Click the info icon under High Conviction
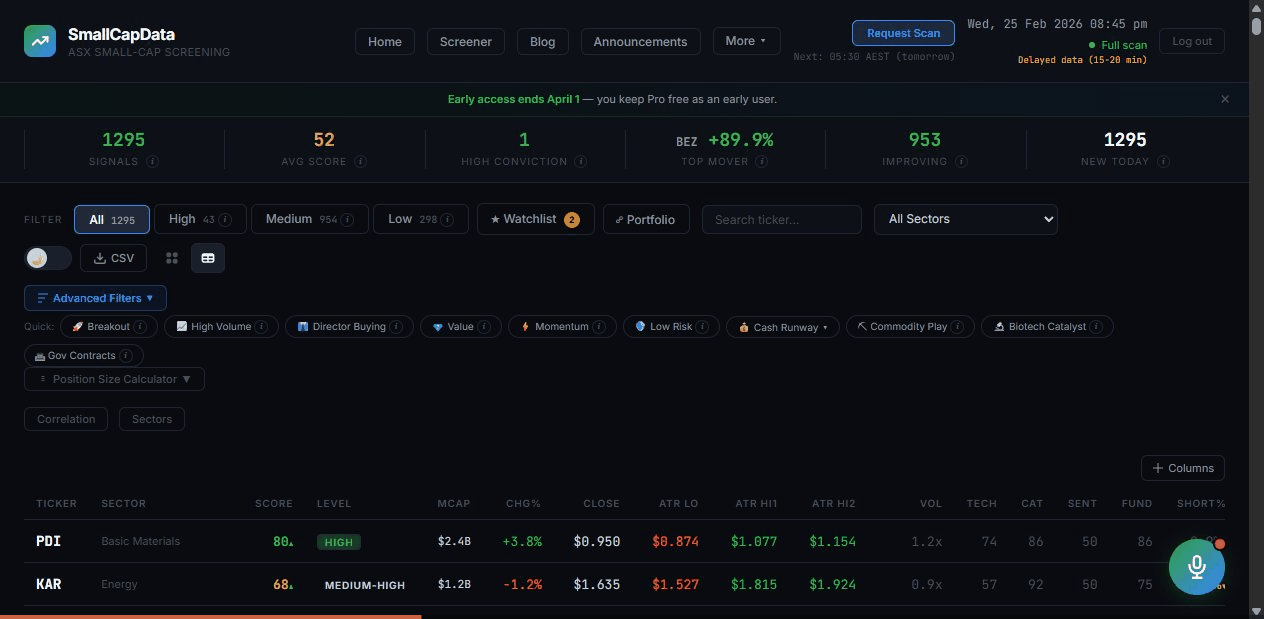This screenshot has width=1264, height=619. coord(581,162)
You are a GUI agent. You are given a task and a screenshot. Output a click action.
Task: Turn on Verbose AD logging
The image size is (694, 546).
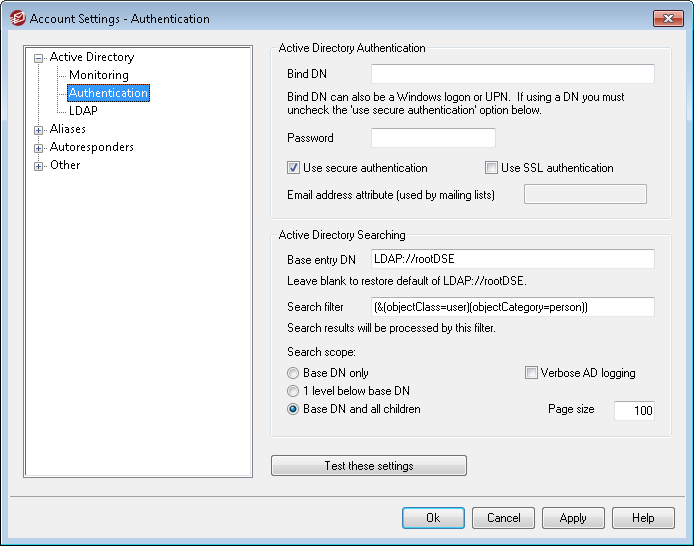point(532,373)
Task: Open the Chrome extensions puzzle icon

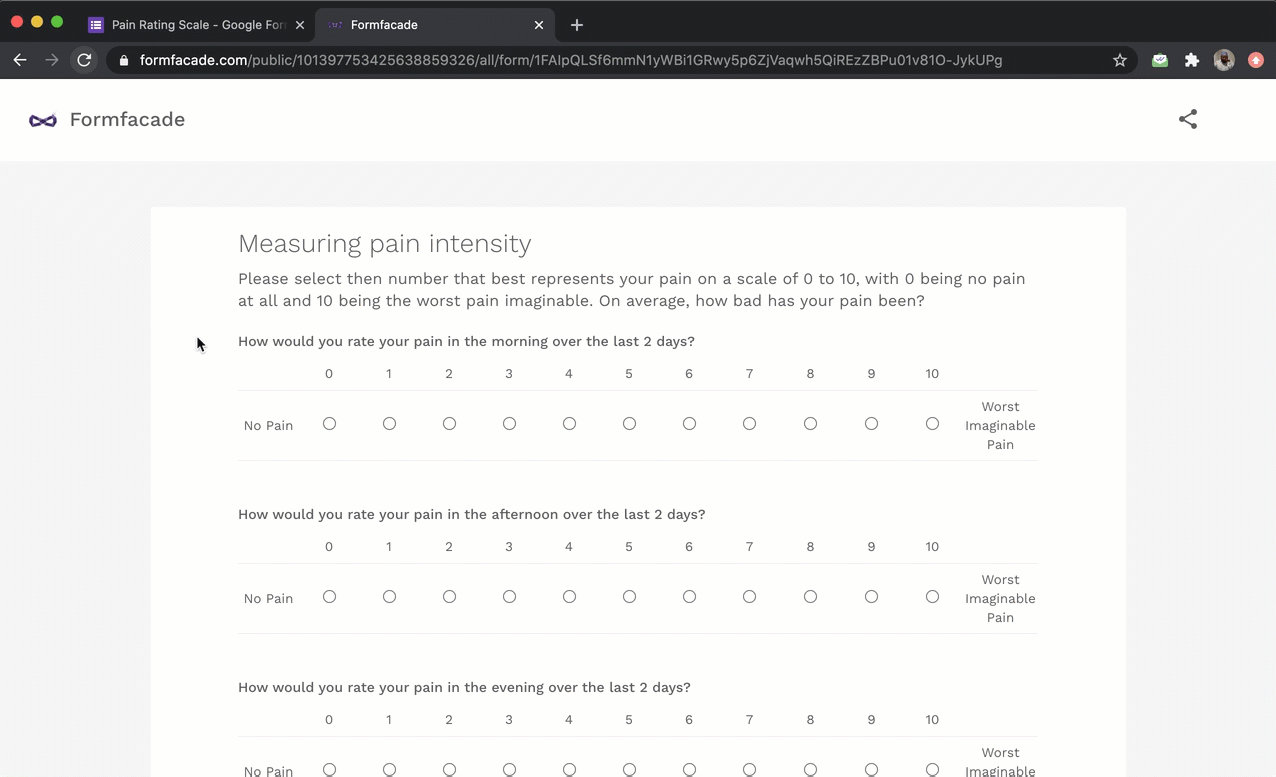Action: click(x=1192, y=60)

◆ ◆ ◆ ◆

Pick out and copy each line in the rows above that contains the word "icon".

Click the info icon under High Conviction
Task: Open the Chrome extensions puzzle icon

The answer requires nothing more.